Data records

<<<<

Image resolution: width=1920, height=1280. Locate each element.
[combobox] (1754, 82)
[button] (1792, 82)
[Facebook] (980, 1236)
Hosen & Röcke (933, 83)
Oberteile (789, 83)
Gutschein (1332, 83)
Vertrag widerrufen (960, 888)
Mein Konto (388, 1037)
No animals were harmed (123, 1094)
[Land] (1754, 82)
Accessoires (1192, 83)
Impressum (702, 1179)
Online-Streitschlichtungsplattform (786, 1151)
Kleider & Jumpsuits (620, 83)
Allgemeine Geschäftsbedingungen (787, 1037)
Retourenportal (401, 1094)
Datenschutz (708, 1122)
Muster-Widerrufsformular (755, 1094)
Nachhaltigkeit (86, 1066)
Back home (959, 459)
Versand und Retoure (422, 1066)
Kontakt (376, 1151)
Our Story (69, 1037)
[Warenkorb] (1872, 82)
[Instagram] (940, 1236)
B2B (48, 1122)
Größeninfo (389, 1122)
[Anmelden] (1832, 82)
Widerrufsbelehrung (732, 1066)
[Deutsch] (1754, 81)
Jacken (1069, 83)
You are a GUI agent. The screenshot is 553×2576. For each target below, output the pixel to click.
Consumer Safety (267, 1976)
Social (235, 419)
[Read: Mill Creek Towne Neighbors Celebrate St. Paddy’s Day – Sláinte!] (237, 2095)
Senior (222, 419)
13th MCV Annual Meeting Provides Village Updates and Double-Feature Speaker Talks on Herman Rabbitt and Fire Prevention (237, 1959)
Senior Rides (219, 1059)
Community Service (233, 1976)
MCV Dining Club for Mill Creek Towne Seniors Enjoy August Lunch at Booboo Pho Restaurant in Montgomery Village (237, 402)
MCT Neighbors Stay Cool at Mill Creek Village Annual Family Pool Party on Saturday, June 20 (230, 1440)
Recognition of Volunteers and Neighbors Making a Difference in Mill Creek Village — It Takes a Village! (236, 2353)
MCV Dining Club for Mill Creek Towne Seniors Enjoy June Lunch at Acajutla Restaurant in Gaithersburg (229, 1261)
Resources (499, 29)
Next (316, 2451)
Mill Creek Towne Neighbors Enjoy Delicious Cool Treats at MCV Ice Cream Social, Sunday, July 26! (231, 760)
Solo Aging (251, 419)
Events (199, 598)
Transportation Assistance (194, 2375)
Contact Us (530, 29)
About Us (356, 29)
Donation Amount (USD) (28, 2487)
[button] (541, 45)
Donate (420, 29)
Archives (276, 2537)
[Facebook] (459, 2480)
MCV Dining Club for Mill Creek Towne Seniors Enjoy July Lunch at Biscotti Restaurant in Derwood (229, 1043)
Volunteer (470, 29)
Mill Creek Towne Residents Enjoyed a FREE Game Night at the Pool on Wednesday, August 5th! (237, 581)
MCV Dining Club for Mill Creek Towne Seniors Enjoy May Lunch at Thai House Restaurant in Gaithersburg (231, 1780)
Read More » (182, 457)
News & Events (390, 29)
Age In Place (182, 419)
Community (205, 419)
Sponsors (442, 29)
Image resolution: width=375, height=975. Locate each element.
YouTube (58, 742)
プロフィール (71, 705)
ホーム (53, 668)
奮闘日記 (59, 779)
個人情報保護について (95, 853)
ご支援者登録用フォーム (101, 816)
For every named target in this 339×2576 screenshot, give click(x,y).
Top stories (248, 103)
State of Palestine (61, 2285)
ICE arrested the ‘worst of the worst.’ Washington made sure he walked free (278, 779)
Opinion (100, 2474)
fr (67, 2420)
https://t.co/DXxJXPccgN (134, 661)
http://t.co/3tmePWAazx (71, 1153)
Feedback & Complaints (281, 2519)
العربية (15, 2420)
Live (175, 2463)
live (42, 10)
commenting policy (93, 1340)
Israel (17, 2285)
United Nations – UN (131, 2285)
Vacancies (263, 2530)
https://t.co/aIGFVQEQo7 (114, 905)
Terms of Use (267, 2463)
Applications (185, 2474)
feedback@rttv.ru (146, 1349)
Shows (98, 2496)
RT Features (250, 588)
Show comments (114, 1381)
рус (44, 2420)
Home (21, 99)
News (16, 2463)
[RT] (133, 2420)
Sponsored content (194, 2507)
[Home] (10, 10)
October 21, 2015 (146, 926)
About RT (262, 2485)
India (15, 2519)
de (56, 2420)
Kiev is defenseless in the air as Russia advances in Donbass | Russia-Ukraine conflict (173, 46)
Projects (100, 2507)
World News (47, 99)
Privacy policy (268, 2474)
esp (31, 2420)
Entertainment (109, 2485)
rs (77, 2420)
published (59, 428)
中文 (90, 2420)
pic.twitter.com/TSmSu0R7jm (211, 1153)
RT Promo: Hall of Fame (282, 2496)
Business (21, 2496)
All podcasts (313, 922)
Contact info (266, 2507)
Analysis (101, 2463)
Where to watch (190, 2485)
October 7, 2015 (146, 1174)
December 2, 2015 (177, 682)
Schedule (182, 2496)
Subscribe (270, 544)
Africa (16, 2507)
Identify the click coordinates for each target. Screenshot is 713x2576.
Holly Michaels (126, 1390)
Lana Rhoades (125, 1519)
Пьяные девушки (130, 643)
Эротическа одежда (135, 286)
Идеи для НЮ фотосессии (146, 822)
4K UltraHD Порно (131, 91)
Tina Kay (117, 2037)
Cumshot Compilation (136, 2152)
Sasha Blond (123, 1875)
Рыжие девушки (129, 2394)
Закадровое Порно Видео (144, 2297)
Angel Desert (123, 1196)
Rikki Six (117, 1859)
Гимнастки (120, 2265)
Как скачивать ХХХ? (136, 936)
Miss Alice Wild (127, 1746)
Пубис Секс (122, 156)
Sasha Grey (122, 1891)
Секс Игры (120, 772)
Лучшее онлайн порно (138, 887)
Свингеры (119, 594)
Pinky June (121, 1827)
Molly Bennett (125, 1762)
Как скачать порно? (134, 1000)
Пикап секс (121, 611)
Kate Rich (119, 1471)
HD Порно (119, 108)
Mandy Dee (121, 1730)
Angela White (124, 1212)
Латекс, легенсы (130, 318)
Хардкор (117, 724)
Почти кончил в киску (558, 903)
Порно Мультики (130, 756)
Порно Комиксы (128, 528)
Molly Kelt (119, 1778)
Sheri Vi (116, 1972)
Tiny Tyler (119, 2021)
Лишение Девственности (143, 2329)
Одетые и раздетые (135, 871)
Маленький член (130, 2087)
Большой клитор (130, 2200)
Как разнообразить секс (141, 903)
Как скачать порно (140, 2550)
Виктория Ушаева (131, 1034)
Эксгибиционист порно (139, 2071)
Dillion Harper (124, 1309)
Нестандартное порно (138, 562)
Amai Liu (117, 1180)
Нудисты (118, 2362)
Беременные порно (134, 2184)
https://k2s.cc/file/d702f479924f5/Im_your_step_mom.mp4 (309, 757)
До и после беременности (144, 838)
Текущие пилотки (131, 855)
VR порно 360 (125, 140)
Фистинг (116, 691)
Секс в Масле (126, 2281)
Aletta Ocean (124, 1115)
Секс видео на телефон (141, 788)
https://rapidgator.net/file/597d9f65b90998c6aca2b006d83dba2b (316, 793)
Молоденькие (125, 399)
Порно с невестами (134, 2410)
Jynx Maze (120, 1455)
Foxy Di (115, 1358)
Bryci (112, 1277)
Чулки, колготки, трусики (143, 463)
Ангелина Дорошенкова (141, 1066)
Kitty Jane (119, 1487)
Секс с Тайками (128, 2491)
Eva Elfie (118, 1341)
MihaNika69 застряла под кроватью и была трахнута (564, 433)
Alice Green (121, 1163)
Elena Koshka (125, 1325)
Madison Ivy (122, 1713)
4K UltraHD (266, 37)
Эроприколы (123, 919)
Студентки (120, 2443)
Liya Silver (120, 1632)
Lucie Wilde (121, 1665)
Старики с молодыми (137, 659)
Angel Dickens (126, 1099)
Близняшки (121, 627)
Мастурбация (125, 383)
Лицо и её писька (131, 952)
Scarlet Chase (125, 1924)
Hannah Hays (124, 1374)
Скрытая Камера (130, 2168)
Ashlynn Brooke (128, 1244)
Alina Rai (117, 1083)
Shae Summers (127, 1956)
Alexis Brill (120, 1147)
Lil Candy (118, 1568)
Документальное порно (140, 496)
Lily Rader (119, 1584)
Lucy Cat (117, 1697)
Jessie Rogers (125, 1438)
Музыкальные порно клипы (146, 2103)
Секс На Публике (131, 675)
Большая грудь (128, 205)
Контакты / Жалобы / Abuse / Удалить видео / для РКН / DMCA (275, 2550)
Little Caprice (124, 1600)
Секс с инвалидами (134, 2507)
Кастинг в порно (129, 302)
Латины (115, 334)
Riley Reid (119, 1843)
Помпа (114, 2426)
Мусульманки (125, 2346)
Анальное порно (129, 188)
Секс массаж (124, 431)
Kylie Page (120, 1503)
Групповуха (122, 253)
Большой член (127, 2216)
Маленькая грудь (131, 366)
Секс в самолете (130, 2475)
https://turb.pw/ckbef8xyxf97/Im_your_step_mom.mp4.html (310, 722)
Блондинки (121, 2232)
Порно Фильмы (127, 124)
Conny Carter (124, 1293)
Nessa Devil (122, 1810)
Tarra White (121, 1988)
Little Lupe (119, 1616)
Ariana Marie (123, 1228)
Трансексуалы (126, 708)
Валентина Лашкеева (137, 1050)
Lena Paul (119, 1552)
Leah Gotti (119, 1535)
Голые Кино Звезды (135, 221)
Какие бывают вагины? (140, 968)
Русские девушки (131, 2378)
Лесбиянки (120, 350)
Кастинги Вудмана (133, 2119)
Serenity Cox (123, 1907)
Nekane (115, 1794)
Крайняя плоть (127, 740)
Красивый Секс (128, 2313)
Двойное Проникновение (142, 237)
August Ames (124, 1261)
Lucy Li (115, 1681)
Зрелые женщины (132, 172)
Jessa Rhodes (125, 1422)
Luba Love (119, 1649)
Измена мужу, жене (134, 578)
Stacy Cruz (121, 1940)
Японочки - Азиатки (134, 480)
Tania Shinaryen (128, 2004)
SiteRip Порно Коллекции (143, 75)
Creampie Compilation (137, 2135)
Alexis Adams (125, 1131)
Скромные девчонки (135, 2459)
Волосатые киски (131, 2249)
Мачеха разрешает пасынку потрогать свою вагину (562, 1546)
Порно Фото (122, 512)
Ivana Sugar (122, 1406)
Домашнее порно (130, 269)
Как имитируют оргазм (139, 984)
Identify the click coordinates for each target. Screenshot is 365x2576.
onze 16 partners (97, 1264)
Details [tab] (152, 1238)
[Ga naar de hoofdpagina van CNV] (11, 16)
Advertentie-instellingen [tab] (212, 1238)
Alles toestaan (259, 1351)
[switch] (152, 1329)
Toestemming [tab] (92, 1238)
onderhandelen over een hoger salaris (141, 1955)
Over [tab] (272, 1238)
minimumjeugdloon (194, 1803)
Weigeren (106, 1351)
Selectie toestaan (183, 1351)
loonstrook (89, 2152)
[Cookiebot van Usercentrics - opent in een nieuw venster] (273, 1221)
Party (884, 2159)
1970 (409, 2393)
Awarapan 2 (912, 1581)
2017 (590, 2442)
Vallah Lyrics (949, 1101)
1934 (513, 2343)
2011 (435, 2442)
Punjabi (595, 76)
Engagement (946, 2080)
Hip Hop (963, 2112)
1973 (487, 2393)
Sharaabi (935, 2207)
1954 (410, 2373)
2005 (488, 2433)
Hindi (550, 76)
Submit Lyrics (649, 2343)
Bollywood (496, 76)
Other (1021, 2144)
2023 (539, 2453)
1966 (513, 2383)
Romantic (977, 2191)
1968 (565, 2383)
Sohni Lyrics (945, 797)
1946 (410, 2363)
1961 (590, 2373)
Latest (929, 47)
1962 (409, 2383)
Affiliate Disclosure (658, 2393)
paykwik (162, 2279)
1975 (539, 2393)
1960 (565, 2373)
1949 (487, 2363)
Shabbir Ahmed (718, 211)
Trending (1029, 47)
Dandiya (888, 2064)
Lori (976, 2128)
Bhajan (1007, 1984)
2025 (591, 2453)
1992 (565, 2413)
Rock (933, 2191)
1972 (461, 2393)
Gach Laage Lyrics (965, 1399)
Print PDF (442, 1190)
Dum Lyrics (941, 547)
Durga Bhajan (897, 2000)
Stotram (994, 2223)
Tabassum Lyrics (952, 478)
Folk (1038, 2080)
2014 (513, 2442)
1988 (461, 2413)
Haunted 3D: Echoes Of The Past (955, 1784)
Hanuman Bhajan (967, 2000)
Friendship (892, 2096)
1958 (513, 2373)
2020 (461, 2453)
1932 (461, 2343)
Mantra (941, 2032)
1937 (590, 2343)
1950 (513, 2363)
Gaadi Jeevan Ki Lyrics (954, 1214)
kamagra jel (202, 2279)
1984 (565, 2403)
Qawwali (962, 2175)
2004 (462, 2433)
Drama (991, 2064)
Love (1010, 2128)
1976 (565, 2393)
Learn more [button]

>>>>

Your task is to retype the entries verbatim, starting with the line that holds "Aletta Ocean (124, 1115)" and stopping after the line that holds "Большой член (127, 2216)".

Aletta Ocean (124, 1115)
Секс видео на телефон (141, 788)
https://rapidgator.net/file/597d9f65b90998c6aca2b006d83dba2b (316, 793)
Молоденькие (125, 399)
Порно с невестами (134, 2410)
Jynx Maze (120, 1455)
Foxy Di (115, 1358)
Bryci (112, 1277)
Чулки, колготки, трусики (143, 463)
Ангелина Дорошенкова (141, 1066)
Kitty Jane (119, 1487)
Секс с Тайками (128, 2491)
Eva Elfie (118, 1341)
MihaNika69 застряла под кроватью и была трахнута (564, 433)
Alice Green (121, 1163)
Elena Koshka (125, 1325)
Madison Ivy (122, 1713)
4K UltraHD (266, 37)
Эроприколы (123, 919)
Студентки (120, 2443)
Liya Silver (120, 1632)
Lucie Wilde (121, 1665)
Старики с молодыми (137, 659)
Angel Dickens (126, 1099)
Близняшки (121, 627)
Мастурбация (125, 383)
Лицо и её писька (131, 952)
Scarlet Chase (125, 1924)
Hannah Hays (124, 1374)
Скрытая Камера (130, 2168)
Ashlynn Brooke (128, 1244)
Alina Rai (117, 1083)
Shae Summers (127, 1956)
Alexis Brill (120, 1147)
Lil Candy (118, 1568)
Документальное порно (140, 496)
Lily Rader (119, 1584)
Lucy Cat (117, 1697)
Jessie Rogers (125, 1438)
Музыкальные порно клипы (146, 2103)
Секс На Публике (131, 675)
Большая грудь (128, 205)
Контакты / Жалобы / Abuse / Удалить видео / для РКН / DMCA (275, 2550)
Little Caprice (124, 1600)
Секс с инвалидами (134, 2507)
Кастинг в порно (129, 302)
Латины (115, 334)
Riley Reid (119, 1843)
Помпа (114, 2426)
Мусульманки (125, 2346)
Анальное порно (129, 188)
Секс массаж (124, 431)
Kylie Page (120, 1503)
Групповуха (122, 253)
Большой член (127, 2216)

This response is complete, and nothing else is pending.